Writing My Way

March 2016. Originally copyrighted and posted in "Type for Life" by the Center for the Applications of Psychological Type, Gainesville, FL. Used with permission.

It seems like there are two kinds of people in the world…well okay, there are at least 16 (or more!)…but when it comes to writing, people seem to fall into two camps. They love it and want to get published or they hate it and want to avoid writing (except for short texts to friends).

I have been in both camps. For this ESTJ, I find the experience of writing to be both difficult and exhilarating.

How did I get into writing? By accident. I remember disliking writing in school. I could do the mechanics just fine, but it was coming up with something to write about that was the problem. I needed a topic and a prototype to get me going. I didn't know what I was supposed to do unless I had those.

And forget creative writing — I can't just make up stuff! I once wrote a mystery in the 4th grade that probably had a really terrible Nancy Drew-like plot.

Luckily I had several teachers who actually encouraged me, and an INFP Mother who loved writing. I began to think that maybe I was being hard on myself.

I started writing about type in part because I didn't understand what Intuitive authors were saying about Sensing. It made no sense to me, so I thought I would take a stab at it. CAPT published some of my short works in the form of handouts. Verifying Your Type Preferences and Talking in Type were the first ones.

And then I got invited to write with Sandra Hirsh, ENFP, n part because we were writing for an ST audience and having an ST co-author seemed like a good idea. So Introduction to Myers-Briggs Type in Organizations came about.

I remember reading Studs Terkel's book Working when I was in college and thinking, now that's the kind of book I'd like to write if ever wrote a book. It was about real people doing real things — nothing made up there!

And eventually I did write about real people, only its focus was people's personality types not people's work lives. Look at LIFETypes or WORKTypes or anything else I have written — they are all full of real-life examples. It's nice when something really does work out the way you wish it would!

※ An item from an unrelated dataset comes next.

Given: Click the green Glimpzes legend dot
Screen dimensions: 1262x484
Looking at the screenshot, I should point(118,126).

I found it was editing my writing and making things clear and succinct that most appealed to me. I worked for a consulting firm where our product was a written report. My colleagues started coming to me asking me to shorten up their reports. I acquired the nickname, "The Slasher."

I once got a call from an editor at CPP whom I did not know. She began with a question: "Is it true that your nickname is The Slasher?" Well, I didn't know if she thought that was good or bad, but I did say, "Yes." She hired me to take over a stalled book project with ten authors contributing chapters. I got it done. And when we did the revision of the book, it even won an award.

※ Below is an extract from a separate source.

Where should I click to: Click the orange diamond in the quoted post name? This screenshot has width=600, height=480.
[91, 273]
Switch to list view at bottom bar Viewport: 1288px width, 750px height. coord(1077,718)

And I actually started writing more and more! I was lucky enough to get invitations from publishers and co-authors to write.

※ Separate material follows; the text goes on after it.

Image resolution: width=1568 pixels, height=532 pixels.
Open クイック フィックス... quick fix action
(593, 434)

So what is my process of writing like? My first draft is usually quite straightforward and boring. It is like an outline but with short sentences instead of phrases.

Then I go back through and make longer sentences, trying to add in a few adjectives and adverbs along with examples from real life. I ask myself what each paragraph is about and if I have an overview somewhere on the page. And yes, I add that Intuitive overview as best as I can.

Eventually I get into a flow where I lose track of time. I wonder if this is what it feels like to be an Introvert — being so into something that the outside world is irrelevant.

What is most fun for me, however, in the whole writing process is to critique and to edit— yes, I am a dominant Thinking type. Is the phrasing correct? Are there extraneous words? Have I made my point? Will readers know what I'm talking about?

I've also had the pleasure of working with several other really good writers who had different personality types than I do, and I appreciate what they have brought to our works.

My MBTI®Step II co-author Naomi Quenk is an INFP. We jokingly say, "When we agree, we're right" because we say we have covered all eight preferences. We bring different skills to the writing process and work hard to find words that convey what we both mean. It is a joy to work with her.

May you find joy in whatever kind of writing you do!